SOURCE DOCUMENT:
Schemas provide type safety, documentation, and validation for your trace events.

Dynamic vs Structured

Dynamic Events

Python allows logging without pre-defined schemas:

import zelos_sdk

zelos_sdk.init()
source = zelos_sdk.TraceSource("dynamic")

# Types are inferred from values
source.log("sensor", {
    "temperature": 25.5,    # → Float64
    "pressure": 1013,       # → Int64
    "status": "OK",         # → String
    "valid": True          # → Boolean
})

Use for: Quick prototyping, exploration Avoid for: Production code, APIs, shared data

Structured Events

Define schemas for type safety and documentation:

import zelos_sdk

zelos_sdk.init()
source = zelos_sdk.TraceSource("structured")

# Define schema with types and units
sensor_event = source.add_event("sensor", [
    zelos_sdk.TraceEventFieldMetadata("temperature", zelos_sdk.DataType.Float64, "°C"),
    zelos_sdk.TraceEventFieldMetadata("pressure", zelos_sdk.DataType.Int32, "Pa"),
    zelos_sdk.TraceEventFieldMetadata("status", zelos_sdk.DataType.String),
    zelos_sdk.TraceEventFieldMetadata("valid", zelos_sdk.DataType.Boolean)

ACTIVITY: Can you write the next part of the trace schema guide, picking up right after its last line? The lines after this aren't needed for anything.

INFORMATION PROVIDED:
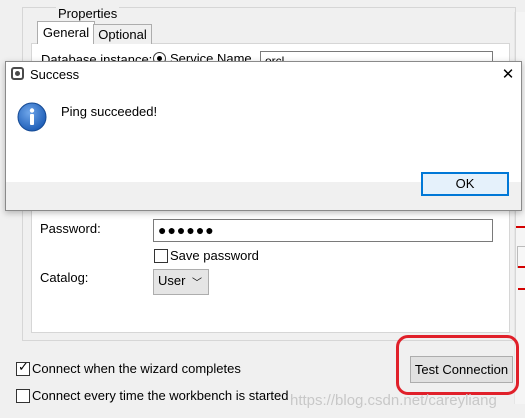  What do you see at coordinates (458, 365) in the screenshot?
I see `highlight-annotation` at bounding box center [458, 365].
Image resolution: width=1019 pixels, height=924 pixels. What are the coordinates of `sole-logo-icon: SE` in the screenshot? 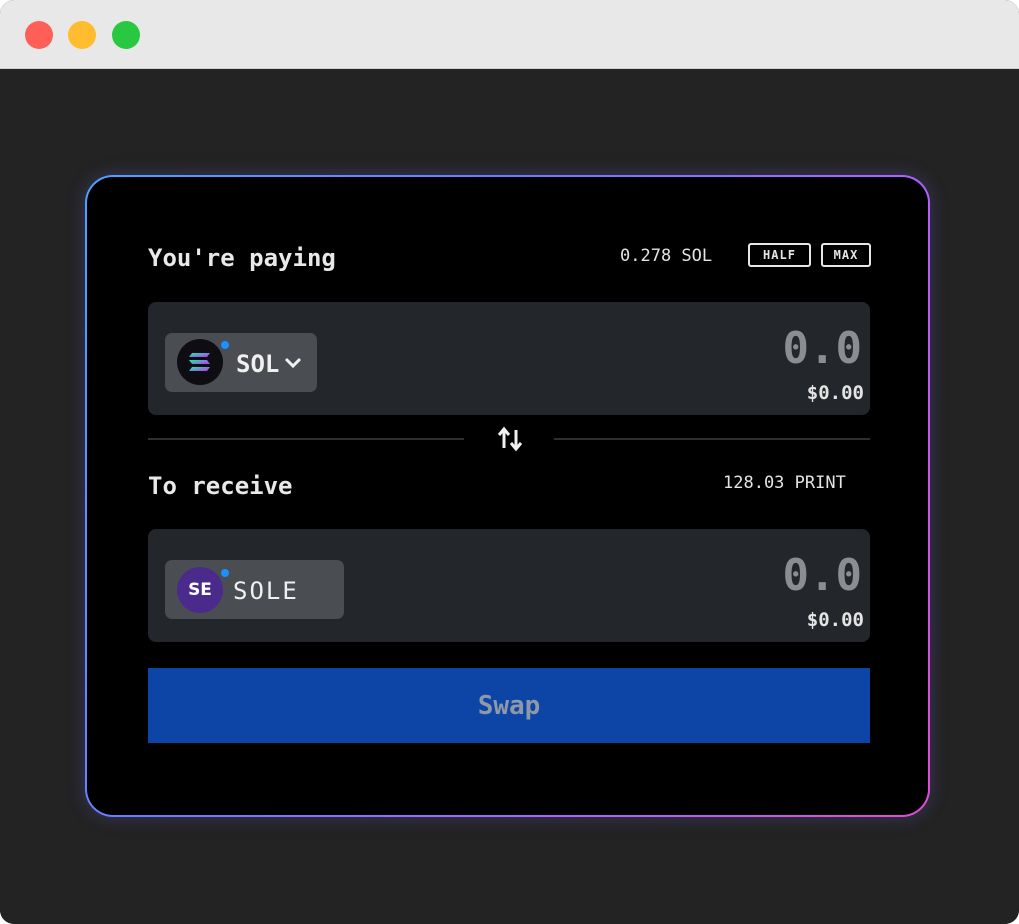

ANSWER SPACE:
])

# Type-safe logging
sensor_event.log(
    temperature=25.5,
    pressure=1013,
    status="OK",
    valid=True
)

// Rust requires schema definition
let sensor_event = source
    .build_event("sensor")
    .add_f64_field("temperature", Some("°C".to_string()))
    .add_i32_field("pressure", Some("Pa".to_string()))
    .add_string_field("status", None)
    .add_bool_field("valid", None)
    .build()?;

// Type-safe logging
sensor_event.build()
    .try_insert_f64("temperature", 25.5)?
    .try_insert_i32("pressure", 1013)?
    .try_insert_string("status", "OK".to_string())?
    .try_insert_bool("valid", true)?
    .emit()?;

// Go requires schema definition
unitC := "°C"
unitPa := "Pa"
sensorEvent, _ := source.BuildEvent("sensor").
    AddFloat64Field("temperature", &unitC).
    AddInt32Field("pressure", &unitPa).
    AddStringField("status", nil).
    AddBooleanField("valid", nil).
    Build()

// Type-safe logging
builder, _ := sensorEvent.Build()
builder, _ = builder.TryInsertFloat64("temperature", 25.5)
builder, _ = builder.TryInsertInt32("pressure", 1013)
builder, _ = builder.TryInsertString("status", "OK")
builder, _ = builder.TryInsertBoolean("valid", true)
builder.Emit()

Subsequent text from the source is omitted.